__What is expected__: Give back every record below precisely as written.

__Data for the task__:

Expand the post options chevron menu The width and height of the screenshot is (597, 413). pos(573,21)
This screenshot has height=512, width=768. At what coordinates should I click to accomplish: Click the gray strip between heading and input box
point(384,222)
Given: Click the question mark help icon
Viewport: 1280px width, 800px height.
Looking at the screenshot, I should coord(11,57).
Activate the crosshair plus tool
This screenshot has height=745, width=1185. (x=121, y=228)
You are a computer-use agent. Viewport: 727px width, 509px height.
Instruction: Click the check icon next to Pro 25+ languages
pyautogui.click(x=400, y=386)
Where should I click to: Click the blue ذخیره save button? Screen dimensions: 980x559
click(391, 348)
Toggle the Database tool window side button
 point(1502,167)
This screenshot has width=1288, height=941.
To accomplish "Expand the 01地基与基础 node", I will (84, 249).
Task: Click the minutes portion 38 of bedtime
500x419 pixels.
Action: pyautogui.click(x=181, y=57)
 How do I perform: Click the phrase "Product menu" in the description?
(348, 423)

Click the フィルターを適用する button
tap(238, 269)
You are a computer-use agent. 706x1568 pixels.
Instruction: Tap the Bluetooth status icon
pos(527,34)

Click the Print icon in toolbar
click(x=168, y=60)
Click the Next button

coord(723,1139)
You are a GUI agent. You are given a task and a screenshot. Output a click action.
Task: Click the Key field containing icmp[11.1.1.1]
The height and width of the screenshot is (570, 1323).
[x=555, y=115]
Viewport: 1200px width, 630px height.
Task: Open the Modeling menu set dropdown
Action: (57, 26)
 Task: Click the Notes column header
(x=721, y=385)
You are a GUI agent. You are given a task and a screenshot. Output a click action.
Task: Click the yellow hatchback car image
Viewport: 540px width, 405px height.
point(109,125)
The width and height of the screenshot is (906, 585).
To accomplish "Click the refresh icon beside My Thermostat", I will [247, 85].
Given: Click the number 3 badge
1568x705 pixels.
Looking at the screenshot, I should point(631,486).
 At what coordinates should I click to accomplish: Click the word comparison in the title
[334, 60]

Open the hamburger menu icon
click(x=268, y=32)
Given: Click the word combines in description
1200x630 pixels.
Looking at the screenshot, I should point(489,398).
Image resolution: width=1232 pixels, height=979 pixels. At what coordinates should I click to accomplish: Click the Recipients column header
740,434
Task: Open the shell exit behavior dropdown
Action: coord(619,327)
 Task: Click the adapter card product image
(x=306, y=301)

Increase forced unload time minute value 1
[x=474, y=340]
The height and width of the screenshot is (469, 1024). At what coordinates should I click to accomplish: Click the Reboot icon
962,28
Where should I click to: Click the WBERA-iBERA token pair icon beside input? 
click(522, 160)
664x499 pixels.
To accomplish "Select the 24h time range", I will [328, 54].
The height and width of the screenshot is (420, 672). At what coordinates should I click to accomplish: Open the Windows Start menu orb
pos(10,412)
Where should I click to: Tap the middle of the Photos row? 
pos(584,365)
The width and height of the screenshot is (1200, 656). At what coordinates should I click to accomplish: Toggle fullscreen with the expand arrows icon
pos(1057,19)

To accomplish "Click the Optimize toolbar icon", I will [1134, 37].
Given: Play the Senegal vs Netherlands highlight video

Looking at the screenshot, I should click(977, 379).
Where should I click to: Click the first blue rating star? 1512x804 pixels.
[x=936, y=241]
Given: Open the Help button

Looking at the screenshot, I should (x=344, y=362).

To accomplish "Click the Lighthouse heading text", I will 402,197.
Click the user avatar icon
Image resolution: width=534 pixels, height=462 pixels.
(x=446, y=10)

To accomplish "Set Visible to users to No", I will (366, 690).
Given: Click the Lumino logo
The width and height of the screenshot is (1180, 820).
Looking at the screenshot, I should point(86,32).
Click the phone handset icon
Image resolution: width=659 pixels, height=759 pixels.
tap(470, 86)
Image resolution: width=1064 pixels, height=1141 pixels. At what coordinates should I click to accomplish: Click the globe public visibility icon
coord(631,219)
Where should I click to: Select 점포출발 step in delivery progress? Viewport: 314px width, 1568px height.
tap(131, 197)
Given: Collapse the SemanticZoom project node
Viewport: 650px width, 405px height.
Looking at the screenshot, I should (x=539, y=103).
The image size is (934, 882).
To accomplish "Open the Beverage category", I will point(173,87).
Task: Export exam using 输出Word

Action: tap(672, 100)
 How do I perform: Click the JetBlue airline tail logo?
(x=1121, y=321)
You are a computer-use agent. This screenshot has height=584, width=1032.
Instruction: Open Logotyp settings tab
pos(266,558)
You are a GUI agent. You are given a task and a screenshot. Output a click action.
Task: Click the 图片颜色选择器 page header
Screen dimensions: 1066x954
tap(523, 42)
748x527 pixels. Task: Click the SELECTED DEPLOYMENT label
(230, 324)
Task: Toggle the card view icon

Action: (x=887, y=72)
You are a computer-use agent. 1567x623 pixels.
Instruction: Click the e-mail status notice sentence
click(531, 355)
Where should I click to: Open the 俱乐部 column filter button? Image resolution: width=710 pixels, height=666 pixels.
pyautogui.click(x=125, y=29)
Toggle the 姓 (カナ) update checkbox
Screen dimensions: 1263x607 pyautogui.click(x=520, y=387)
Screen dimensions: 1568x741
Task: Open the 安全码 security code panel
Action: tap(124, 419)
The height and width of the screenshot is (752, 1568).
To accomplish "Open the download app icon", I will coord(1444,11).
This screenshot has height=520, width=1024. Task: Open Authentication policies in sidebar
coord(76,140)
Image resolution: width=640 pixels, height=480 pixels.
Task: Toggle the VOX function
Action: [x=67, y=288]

__Task response__:
Expand the post options chevron menu The width and height of the screenshot is (597, 413). pos(573,21)
This screenshot has height=512, width=768. At what coordinates should I click to accomplish: Click the gray strip between heading and input box
point(384,222)
Given: Click the question mark help icon
Viewport: 1280px width, 800px height.
Looking at the screenshot, I should coord(11,57).
Activate the crosshair plus tool
This screenshot has height=745, width=1185. (x=121, y=228)
You are a computer-use agent. Viewport: 727px width, 509px height.
Instruction: Click the check icon next to Pro 25+ languages
pyautogui.click(x=400, y=386)
Where should I click to: Click the blue ذخیره save button? Screen dimensions: 980x559
click(391, 348)
Toggle the Database tool window side button
 point(1502,167)
This screenshot has width=1288, height=941.
To accomplish "Expand the 01地基与基础 node", I will (84, 249).
Task: Click the minutes portion 38 of bedtime
500x419 pixels.
Action: pyautogui.click(x=181, y=57)
 How do I perform: Click the phrase "Product menu" in the description?
(348, 423)

Click the フィルターを適用する button
tap(238, 269)
You are a computer-use agent. 706x1568 pixels.
Instruction: Tap the Bluetooth status icon
pos(527,34)

Click the Print icon in toolbar
click(x=168, y=60)
Click the Next button

coord(723,1139)
You are a GUI agent. You are given a task and a screenshot. Output a click action.
Task: Click the Key field containing icmp[11.1.1.1]
The height and width of the screenshot is (570, 1323).
[x=555, y=115]
Viewport: 1200px width, 630px height.
Task: Open the Modeling menu set dropdown
Action: (57, 26)
 Task: Click the Notes column header
(x=721, y=385)
You are a GUI agent. You are given a task and a screenshot. Output a click action.
Task: Click the yellow hatchback car image
Viewport: 540px width, 405px height.
point(109,125)
The width and height of the screenshot is (906, 585).
To accomplish "Click the refresh icon beside My Thermostat", I will [247, 85].
Given: Click the number 3 badge
1568x705 pixels.
Looking at the screenshot, I should point(631,486).
 At what coordinates should I click to accomplish: Click the word comparison in the title
[334, 60]

Open the hamburger menu icon
click(x=268, y=32)
Given: Click the word combines in description
1200x630 pixels.
Looking at the screenshot, I should point(489,398).
Image resolution: width=1232 pixels, height=979 pixels. At what coordinates should I click to accomplish: Click the Recipients column header
740,434
Task: Open the shell exit behavior dropdown
Action: coord(619,327)
 Task: Click the adapter card product image
(x=306, y=301)

Increase forced unload time minute value 1
[x=474, y=340]
The height and width of the screenshot is (469, 1024). At what coordinates should I click to accomplish: Click the Reboot icon
962,28
Where should I click to: Click the WBERA-iBERA token pair icon beside input? 
click(522, 160)
664x499 pixels.
To accomplish "Select the 24h time range", I will [328, 54].
The height and width of the screenshot is (420, 672). At what coordinates should I click to accomplish: Open the Windows Start menu orb
pos(10,412)
Where should I click to: Tap the middle of the Photos row? 
pos(584,365)
The width and height of the screenshot is (1200, 656). At what coordinates should I click to accomplish: Toggle fullscreen with the expand arrows icon
pos(1057,19)

To accomplish "Click the Optimize toolbar icon", I will [1134, 37].
Given: Play the Senegal vs Netherlands highlight video

Looking at the screenshot, I should click(977, 379).
Where should I click to: Click the first blue rating star? 1512x804 pixels.
[x=936, y=241]
Given: Open the Help button

Looking at the screenshot, I should (x=344, y=362).

To accomplish "Click the Lighthouse heading text", I will 402,197.
Click the user avatar icon
Image resolution: width=534 pixels, height=462 pixels.
(x=446, y=10)

To accomplish "Set Visible to users to No", I will (366, 690).
Given: Click the Lumino logo
The width and height of the screenshot is (1180, 820).
Looking at the screenshot, I should point(86,32).
Click the phone handset icon
Image resolution: width=659 pixels, height=759 pixels.
tap(470, 86)
Image resolution: width=1064 pixels, height=1141 pixels. At what coordinates should I click to accomplish: Click the globe public visibility icon
coord(631,219)
Where should I click to: Select 점포출발 step in delivery progress? Viewport: 314px width, 1568px height.
tap(131, 197)
Given: Collapse the SemanticZoom project node
Viewport: 650px width, 405px height.
Looking at the screenshot, I should (x=539, y=103).
The image size is (934, 882).
To accomplish "Open the Beverage category", I will point(173,87).
Task: Export exam using 输出Word

Action: tap(672, 100)
 How do I perform: Click the JetBlue airline tail logo?
(x=1121, y=321)
You are a computer-use agent. This screenshot has height=584, width=1032.
Instruction: Open Logotyp settings tab
pos(266,558)
You are a GUI agent. You are given a task and a screenshot. Output a click action.
Task: Click the 图片颜色选择器 page header
Screen dimensions: 1066x954
tap(523, 42)
748x527 pixels. Task: Click the SELECTED DEPLOYMENT label
(230, 324)
Task: Toggle the card view icon

Action: (x=887, y=72)
You are a computer-use agent. 1567x623 pixels.
Instruction: Click the e-mail status notice sentence
click(531, 355)
Where should I click to: Open the 俱乐部 column filter button? Image resolution: width=710 pixels, height=666 pixels.
pyautogui.click(x=125, y=29)
Toggle the 姓 (カナ) update checkbox
Screen dimensions: 1263x607 pyautogui.click(x=520, y=387)
Screen dimensions: 1568x741
Task: Open the 安全码 security code panel
Action: tap(124, 419)
The height and width of the screenshot is (752, 1568).
To accomplish "Open the download app icon", I will coord(1444,11).
This screenshot has height=520, width=1024. Task: Open Authentication policies in sidebar
coord(76,140)
Image resolution: width=640 pixels, height=480 pixels.
Task: Toggle the VOX function
Action: [x=67, y=288]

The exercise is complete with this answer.